Fang district

Sitting crossed legged with a bowl of suspicious breakfast food, I listen to the wild life that hums around me. The breakfast is eaten in silence. The focus is on the food only, not on what others are eating or wondering what will be your next meal. Your focus is on the now. Fuelling your body and being mindful of your thoughts and actions. I cradle the bowl and bring a variety of flavours to my mouth. Chilli, fish balls, rice, unusual vegetables with sharp flavours, pork and green leafy spinach. I try and eat slowly to savour the variety of flavours that assault my senses. Behind me sit the monks, dressed in their robes, silently savouring their food.  I have arrived at the temple.

I am easing into the routine slowly. My friend and I arrived in Fang after a 12 hour bus journey. We did not have VIP which was recommended, as I was so flustered when I arrived at Mo Chit bus terminal, I simply forgot to ask. We took our seats at the top of the double decker bus and were not disappointed with our seats. There was plenty of space, free water, cookies and lunch. We waved goodbye to the hussle and bussle of the city before entering the country side.
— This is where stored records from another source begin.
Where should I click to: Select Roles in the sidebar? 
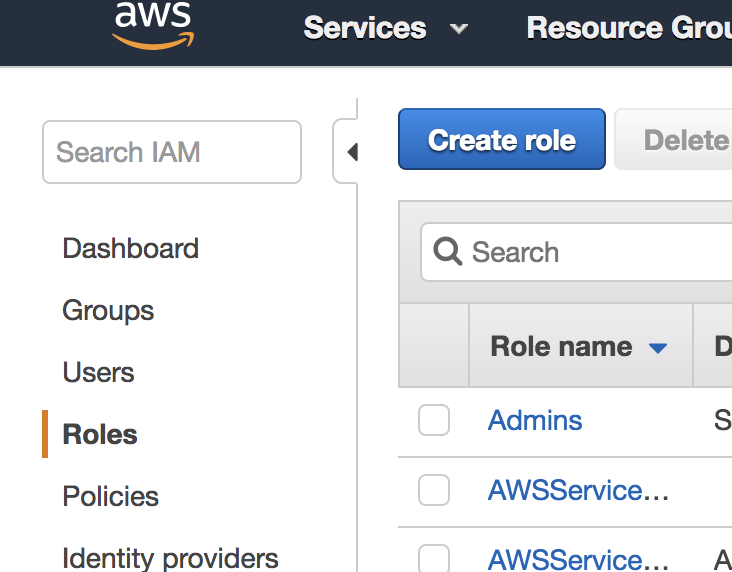click(x=100, y=434)
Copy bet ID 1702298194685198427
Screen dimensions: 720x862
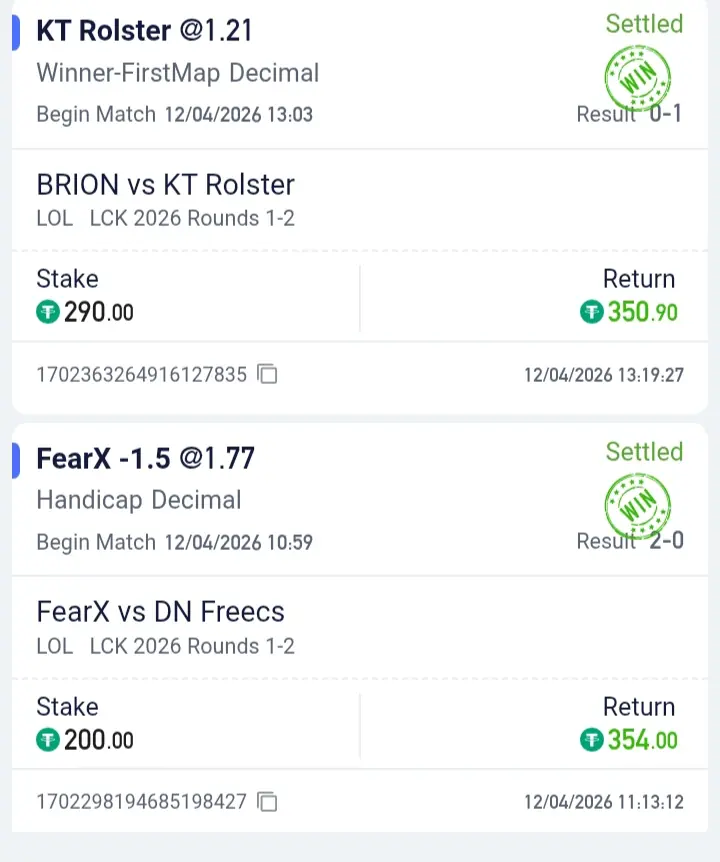pyautogui.click(x=267, y=802)

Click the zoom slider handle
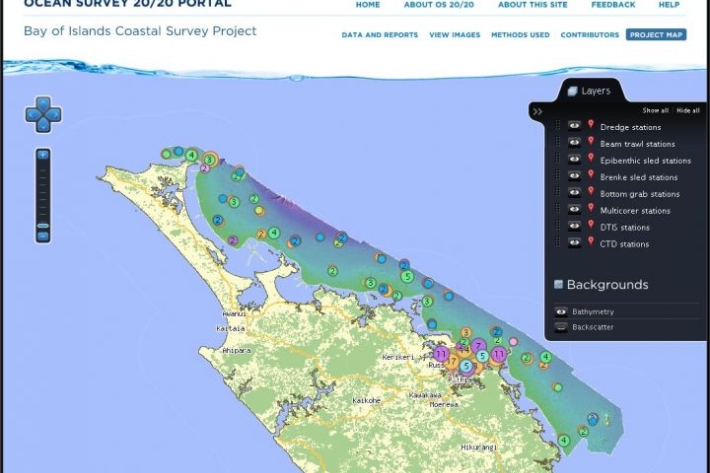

Mile after mile of vibrant greenery, before we steadily made our way up the mountain road. We could feel the bus struggle as we climbed further and further, passing the lush green forest and the mountains that became increasingly intimidating as the darkness enveloped us. Soon it was pitch black with not a light to show us the way. Me and E looked at each other giggling nervously, grateful that there were two of us. I was certainly thankful that I had not made the trip alone!

12 hours later the bus stopped in Fang. I was expecting some sort of bus station but got a bench instead. We sat and waited….And waited. Knowing that there had been a communication breakdown with G (the monk who would be looking after us) we found a hotel behind Tesco (oh, Tesco you make homesickness bearable) for £6 each. We climbed into our beds, exhausted and the next morning made our way to the Temple, catching a bus that would take us to the temple 15 minutes away from the centre of Fang.

Here I am, living in the Temple grounds, surrounded by forest and nature. Each morning there are a variety of unusual noises, echoing from the vast mountains. Each morning the gong sounds and the temple dogs howl in delight, sending shivers down my spine. Roasters crow their morning song and the crickets hum steadily in the garden. The air is so fresh and warm in the day time but come night fall the bitter cold seeps through the wooden rooms and into my bones, causing me to wrap up with multiple layers. The silence here is something else. So peaceful that my mind and thoughts seem so loud and powerful that I have no choice but to ‘watch’ them. Wondering if they were always this loud, rude and selfish. It makes me wonder who I’ve been living with for the last 28 years, and why have I allowed my mind to run wild and mischievously, causing havoc not only to those around me but also myself. Always criticising, bullying and generally causing pain. Needless to say I am worlds away from my previous life in an office, staring at the screen, watching my life slip away minute by minute. I am overwhelmed with gratitude to whatever force pushed me into resigning and taking that leap of faith.